There is often a feeling that travel is too expensive, whether ecologically (that carbon footprint!) or physically or monetarily.  And it is expensive, in all those ways, but it is also important for this very reason: the value of travel is in having a context when the news comes out of Heathrow or Italy or New York City.  Hearing the stories coming out of Victoria today, I had a context.  I understood what made those fires so fierce that they overtook fleeing people in their cars.  Those trees and the profound drought (women I met at the conference in Melbourne had not had a bath in a tub in a year–they were so excited at the chance to soak!), and then because I had been there, I noticed the news when someone said the temps had been over 40 C (about 110 F) for days in a row last week. 

When the fires erupted with such devastation that they led the news on Sunday night in many markets here in the US, there were human beings I wanted to make sure were okay. There were landscapes I had met that might have been in the path.  Suddenly, that far away land belonged to me in some very small way–I was vested in its thriving, in its people and patterns.  The news lost its distance and become prominent because I had connections to that land, that place, those people.  In truth, we are all that connected all the time.  Travel simply gives us a sense of context.  

The fires wiped out entire towns. The flames moved so fast that people racing away in their cars were overtaken. They are far, far worse than the fires that roar down the California coasts, chasing away inhabitants of those canyons. There was no time to be chased out of a canyon in the Victoria fires.  The fire simply moved too fast, like a hurricane inferno, devouring everything in its path. 

Context.  I care because I know about this place.   It’s something I’m going to be thinking about in my writing the next few days.  

How about you? What do you know about that gave you context for a cataclysmic event?  How can you apply that to writing?

3 thoughts on “World building, travel and the bush fires in Australia

  1. Well, there’s Melbourne, of course. Not to get dramatic, but it’s scary to be here and know you have family and friends in the area–thankfully, everyone’s okay, but a friend bought a car after years of living without one so that she could get her dogs out if the fires got any closer to her.

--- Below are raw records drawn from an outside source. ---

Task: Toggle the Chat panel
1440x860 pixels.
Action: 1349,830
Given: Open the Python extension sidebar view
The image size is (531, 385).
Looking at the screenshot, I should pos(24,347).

    NYC. I still can’t comprehend the WTC isn’t there. I keep reading about it and asking friends from Manhattan “What did you do then?” In my current ms, some of the characters are from/have lived in NYC, and that day has shaped them in ways they don’t even realize.

    New Orleans, because I know it but also because my best friend and cousin got out just ahead of Katrina. The way it shaped them, too! The way, a month later when I saw my cousin, she sat and cried as she spoke about what she’d been through–23 years old, thousands of miles from home, surrounded by strangers who had lost everything. The way my friend would wake up panicked for months after.

    The thing about disaster, though, is it brings out the best in people. And that’s another thing I love about blogs, how it helps us be aware on a personal level of things we might not otherwise have been aware of. So many people are coming to the help of those in trouble this week, and that’s amazing.

  2. Sue

    Burma — Myanmar. We visited before the last military junta took over and imprisoned every dissenter. It’s an amazing country: incredibly literate and very gentle. The Buddhist religion is so strong; yet, the generals sow fear and terror everywhere. Watching the monks resisting just a short while ago made my heart ache. There are still no changes in that country.

    Thailand — before the tsunami and government protests. Again, it’s a beautiful place with kind, loving people. Seeing whole areas destroyed makes one realize the value of now. It bears constant repeating, I guess.

    My manuscripts tend to focus on “now” and doing whatever you can within your means to make this world a better place. Disasters, like wars, tend to bring out both the best and the worst in people. I want my heroines to grapple with being the best. Thanks for asking the question, Barbara.

  3. NYC, yes, Gabrielle. One of my editors at the time couldn’t go back to her apartment for weeks and weeks. It changed her life, that attack.

    Thanks for the insights into Burma, Sue. It helps us to touch each of those places.